Heiter und tiefgründig
Ana Aboviczs Leben scheint ganz gut zu laufen, sie hat viele Freunde, reizende und musikalisch begabte, elfjährige Zwillinge und sie fühlt sich wohl in Köln-Nippes, auch wenn eigentlich Serbien ihr Heimatland ...
Ana Aboviczs Leben scheint ganz gut zu laufen, sie hat viele Freunde, reizende und musikalisch begabte, elfjährige Zwillinge und sie fühlt sich wohl in Köln-Nippes, auch wenn eigentlich Serbien ihr Heimatland ist.

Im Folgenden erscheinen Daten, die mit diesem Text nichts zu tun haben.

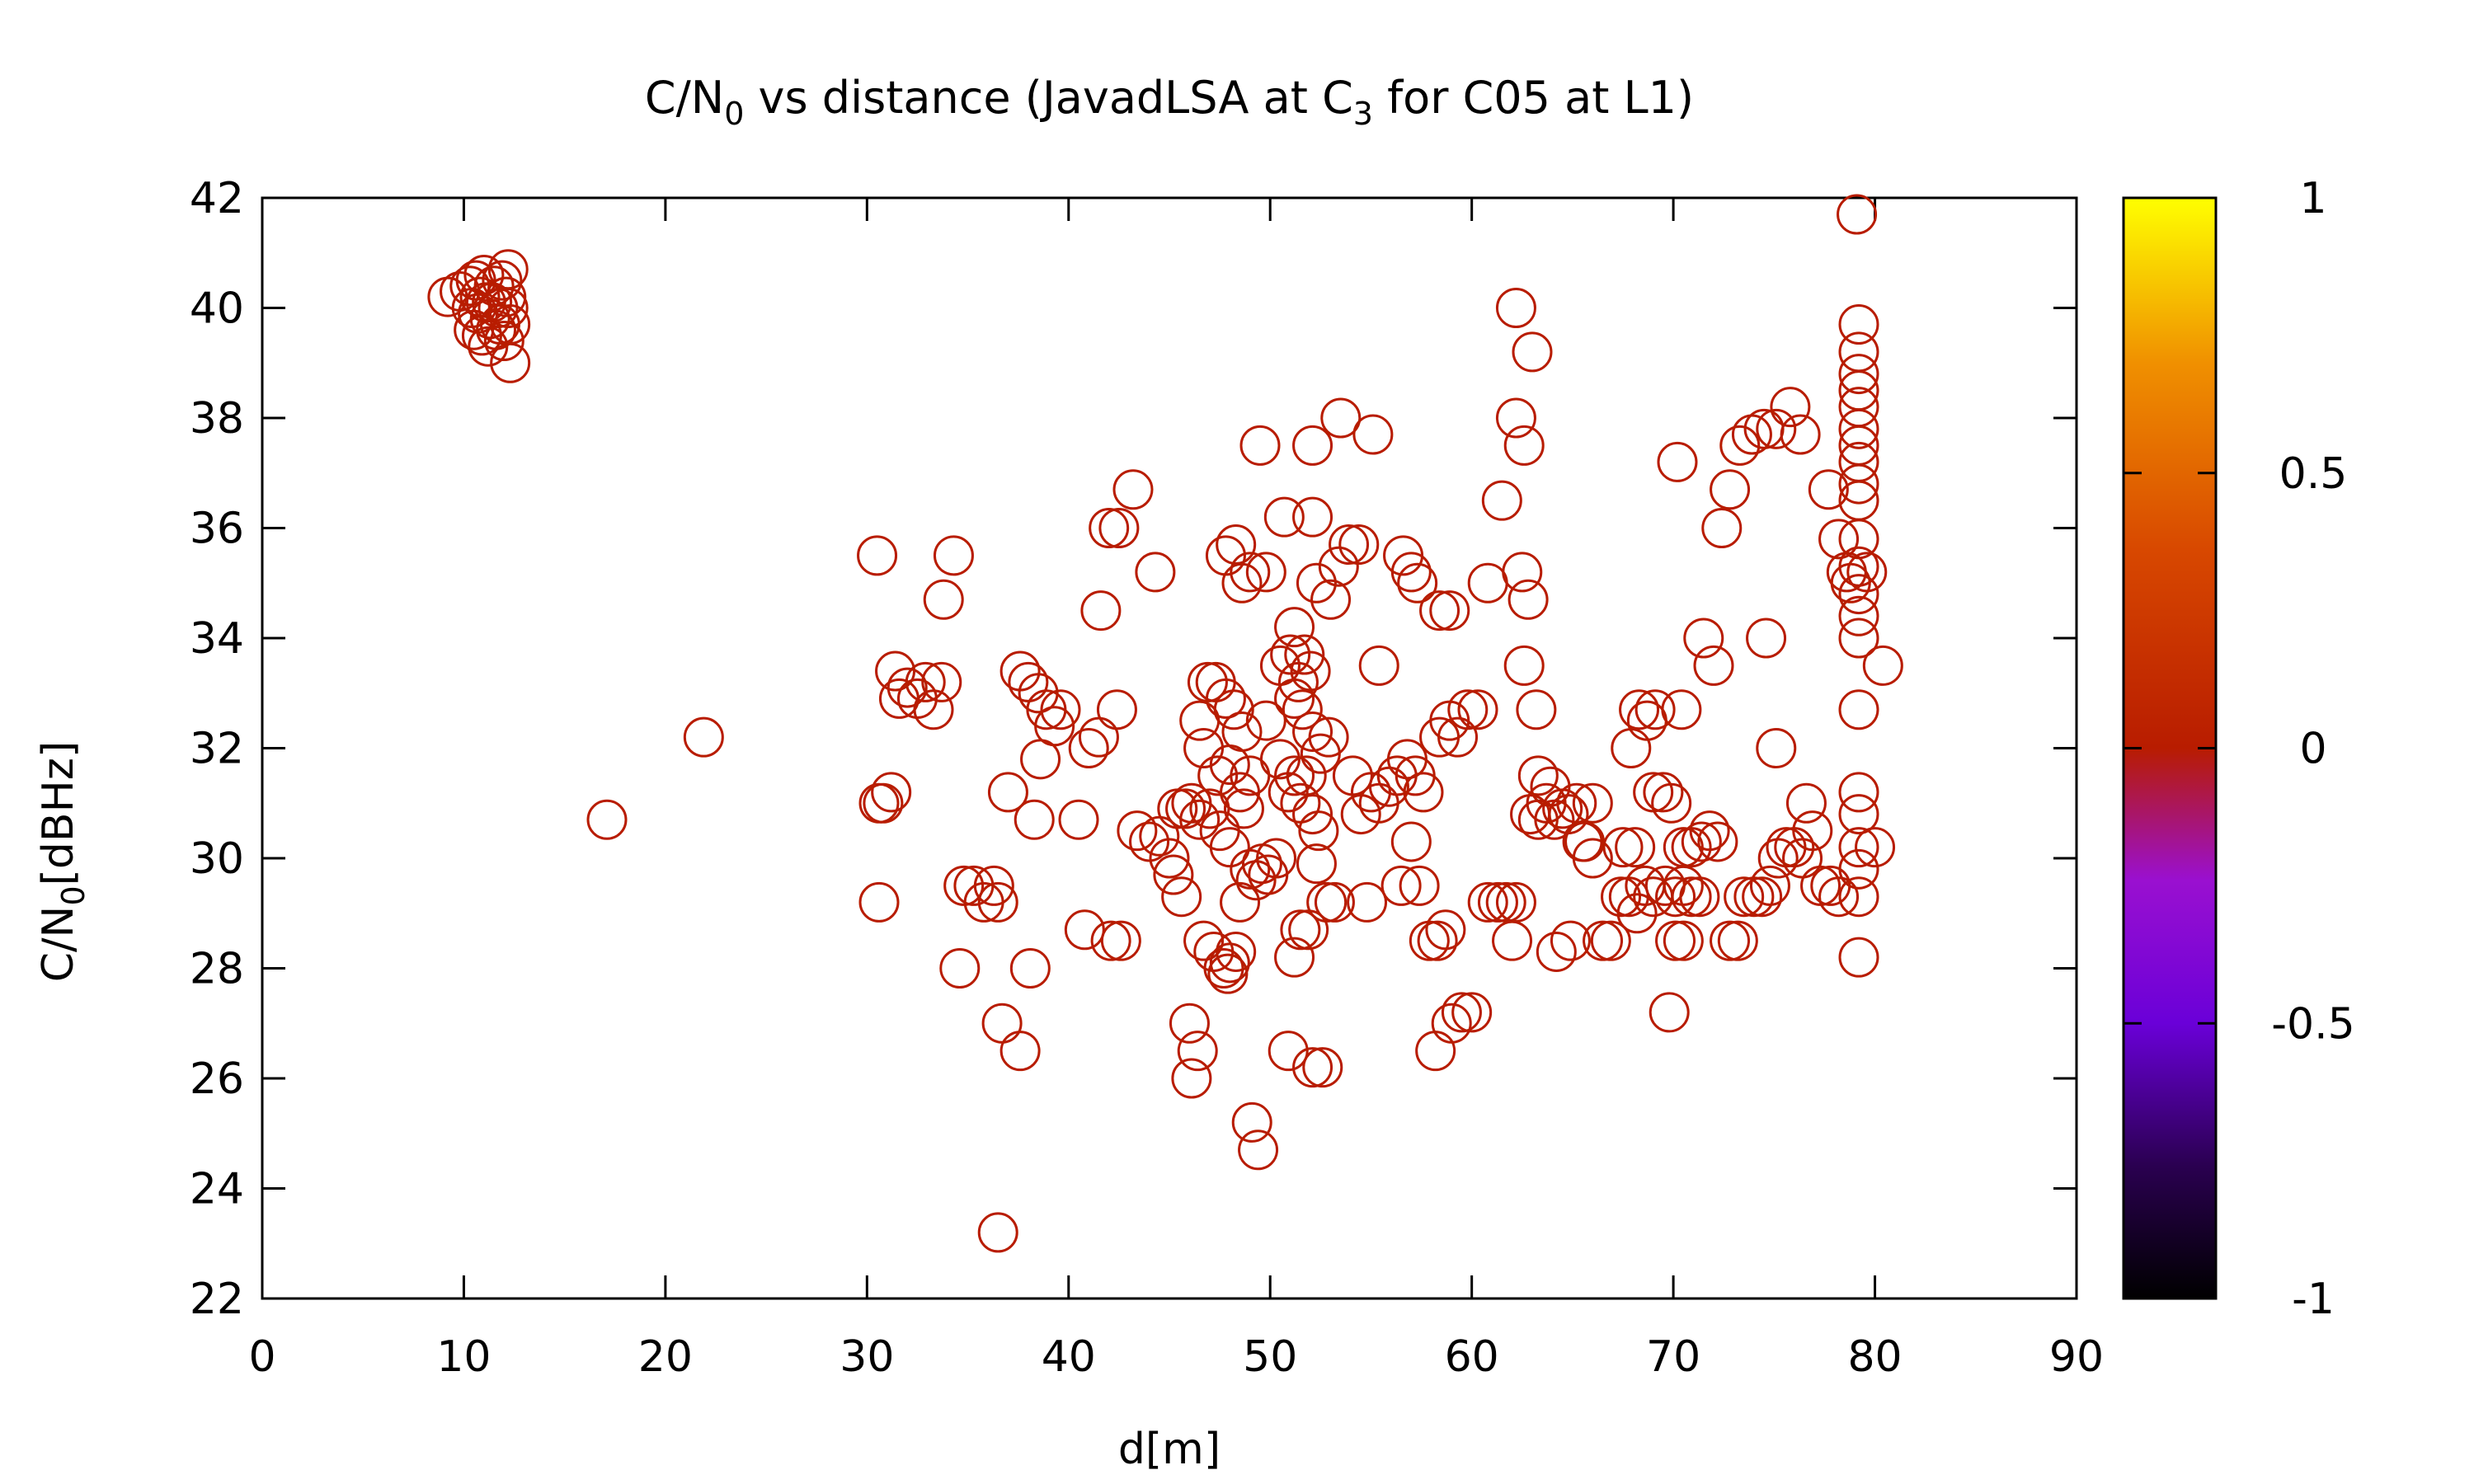 Image resolution: width=2474 pixels, height=1484 pixels. Describe the element at coordinates (2312, 750) in the screenshot. I see `colorbar-tick-label: 0` at that location. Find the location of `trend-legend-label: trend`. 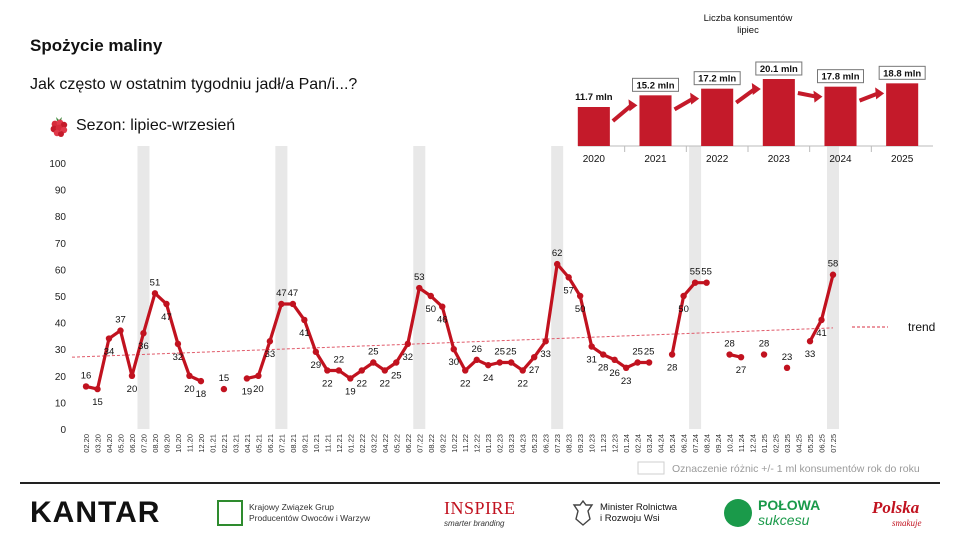

trend-legend-label: trend is located at coordinates (922, 327).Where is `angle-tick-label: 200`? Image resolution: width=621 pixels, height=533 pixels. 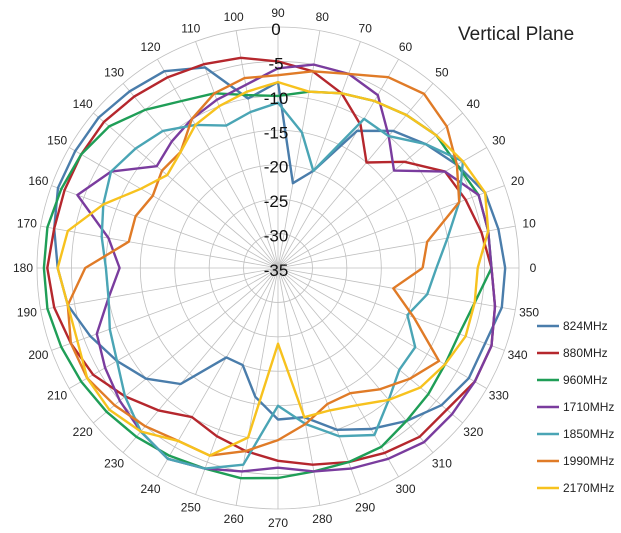 angle-tick-label: 200 is located at coordinates (38, 355).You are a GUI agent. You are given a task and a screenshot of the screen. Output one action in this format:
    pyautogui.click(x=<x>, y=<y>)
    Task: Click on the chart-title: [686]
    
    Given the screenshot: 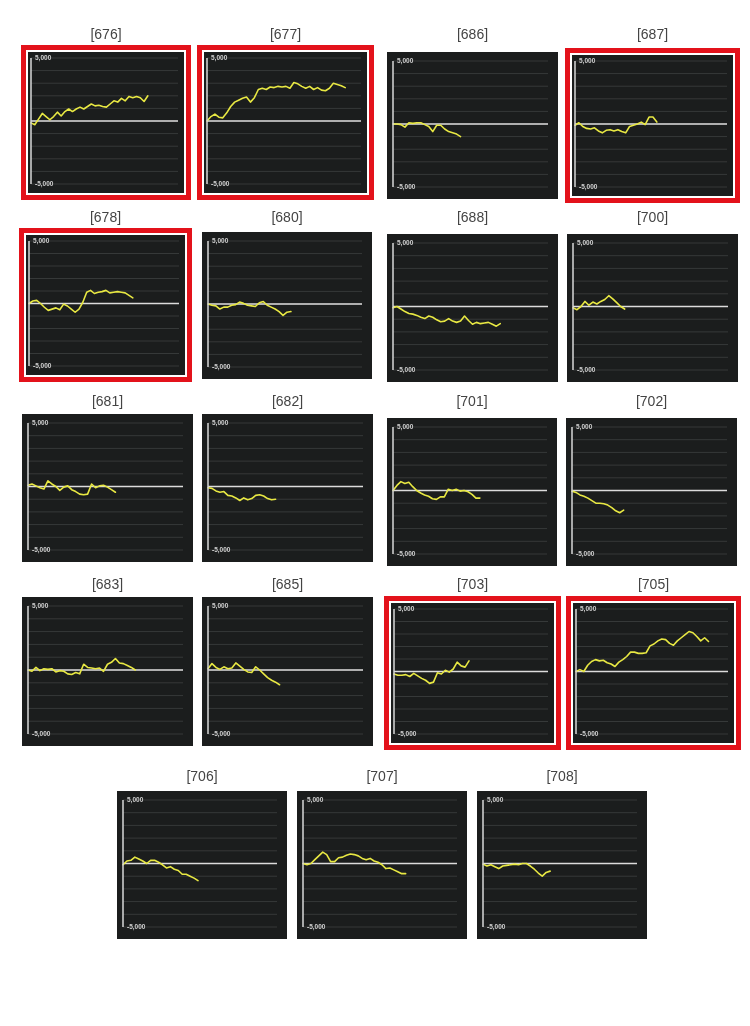 What is the action you would take?
    pyautogui.click(x=472, y=34)
    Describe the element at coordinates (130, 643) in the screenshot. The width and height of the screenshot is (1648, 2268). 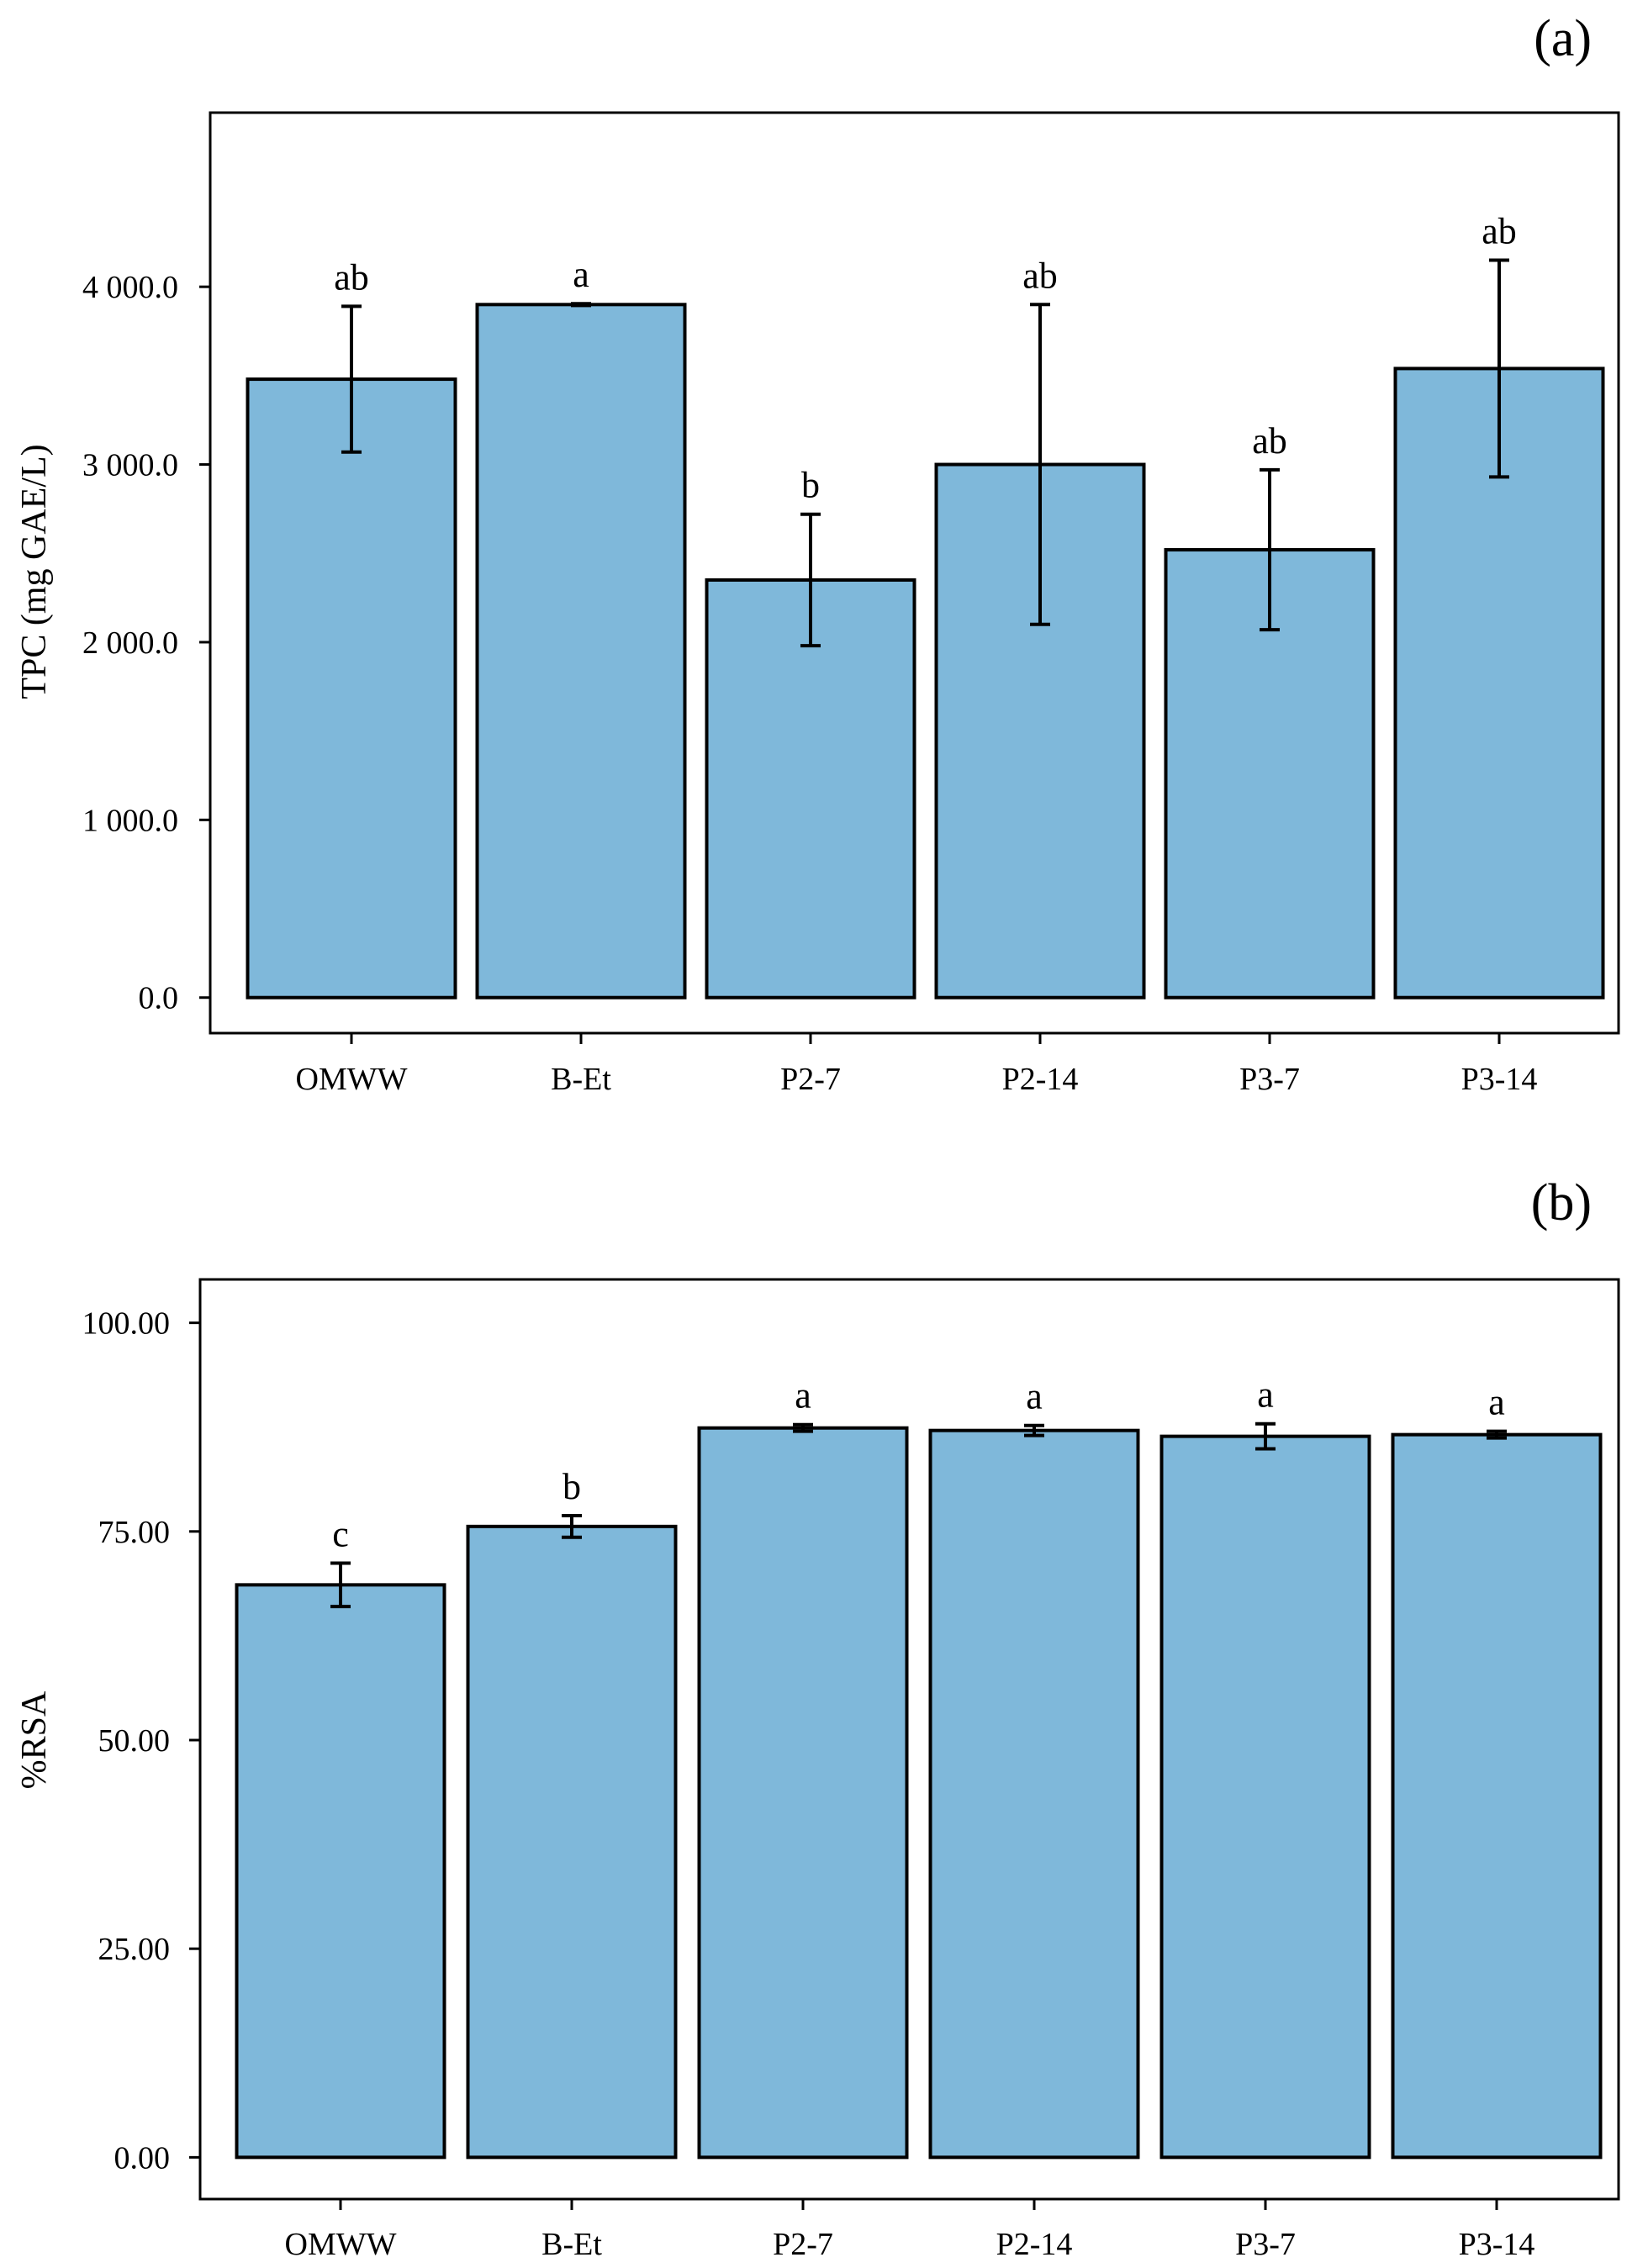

Das Einzige, was ihr noch fehlt ist ein Job, doch eines Morgens findet sie einen gelben, amtlichen Brief in ihrem Briefkasten, der ihrem jetzigen Leben innerhalb von 28 Tagen ein jähes Ende bereiten würde.
Nach einem Gespräch bei der Ausländerbehörde ist klar, die Abschiebung von ihr und ihren Söhnen Vally und Olly nach Serbien ist rechtmäßig, wenn, …
Ja, wenn sie nicht schnellstmöglich einen Job findet, aber bei schon siebenundsiebzig erfolglosen Bewerbungen schwindet auch diese Hoffnung.
Die zweite Möglichkeit wäre, den Vater der Zwillinge, Udo, finden und zu einem Vaterschaftstest bewegen, aber auch dies gestaltet sich als schwierig, da Udo seit der Geburt der Zwillinge als Hornist durch die Welt reist und Ana nicht weiß, wo genau er steckt.
Die dritte und letzte Möglichkeit wäre ein Mann, doch in der letzten Zeit sah es bei Ana eher mau aus, was dieses Thema betrifft.
Doch Ana lässt sich nicht unterkriegen und kämpft, für sich, die Zwillinge und für ihr Leben in Köln, und dann gibt es da ja noch die echte kölsche Nachbarschaft, die ihr mit Rat und Tat zu Seite steht.
Sylvia Deloy lebt mit ihrer Familie in Köln und bringt mit der Geschichte auch ihre eigene Liebe zu Köln zum Ausdruck. Zeitgleich hat sie es aber auch geschafft, ein sehr vielschichtiges Buch zu schreiben, welches den Leser unterhält und gleichzeitig das Thema Abschiebung und seine Folgen behandelt und dem Leser vor Augen führt, wie dies, gerade für gut integrierte Familien, wie Ana und die Zwillinge, eine existenzbedrohende Tatsache ist.
Die Protagonistin Ana habe ich sofort ins Herz geschlossen, denn sie ist ein sehr fröhlicher, offener und hilfsbereiter Mensch, den man gernhaben muss. Zudem wusste und weiß sie immer was sie will und kämpft dafür. In ihrer Mietergemeinschaft ist sie sehr beleibt und engagiert sich, zum Beispiel bei gemeinsamen Fußballabenden im Garten des Hauses.
Die Zwillinge Vally und Olly mag ich persönlich sehr gerne, sie sind zwei aufgeweckte Jungs, die gerne mit ihren Freunden Fußball spielen, aber auch das Klavierspielen über alles lieben. Darüber hinaus besitzen die beiden ein Talent, auch so mancher ernsten Situation Humor zu verleihen.
Unbedingt erwähnt werden muss auch die Vasa-Torte nach dem Rezept von Oma Liljana, die eine nicht ganz Unwichtige Rolle in der Geschichte einnimmt. Beim Lesen wächst das Verlangen nach einem leckeren Stück Vasa-Torte zum Buch definitiv.
Sylvia Deloys Schreibstil ist sehr ansprechend und unterhaltsam, außerdem möchte man gar nicht mehr aufhören zu lesen, wenn man einmal angefangen hat. Man fiebert mit Ana, durchlebt sowohl Höhen und Tiefen mit ihr, auch gerade, weil ihre Gedanken und Emotionen sehr detailreich beschrieben werden.
Zum Ende hin gibt es auch noch die ein oder andere kleine, überraschende Wendung, die vorher nicht abzusehen war, dem Roman fehlt es nicht an Spannung.
Ein besonderes Merkmal des Romans ist sein Bezug zu Köln. Viele kölsche Traditionen und Gewohnheiten sind in die Geschichte eingebaut, wie kölsche Lieder, der Karneval und die Kölner Lichter. Gerade für Leser aus der Region, die mit alle dem vertraut sind, macht es Spaß den Roman zu lesen und sich vielleicht an der ein oder anderen Stellen wiederzuentdecken.
Insgesamt würde ich das Buch unbedingt weiterempfehle, da es auf der einen Seite sehr gut unterhält, aber auf der anderen Seite auch tiefgründig ist und ein mitunter aktuelles Thema gekonnt aufbereitet.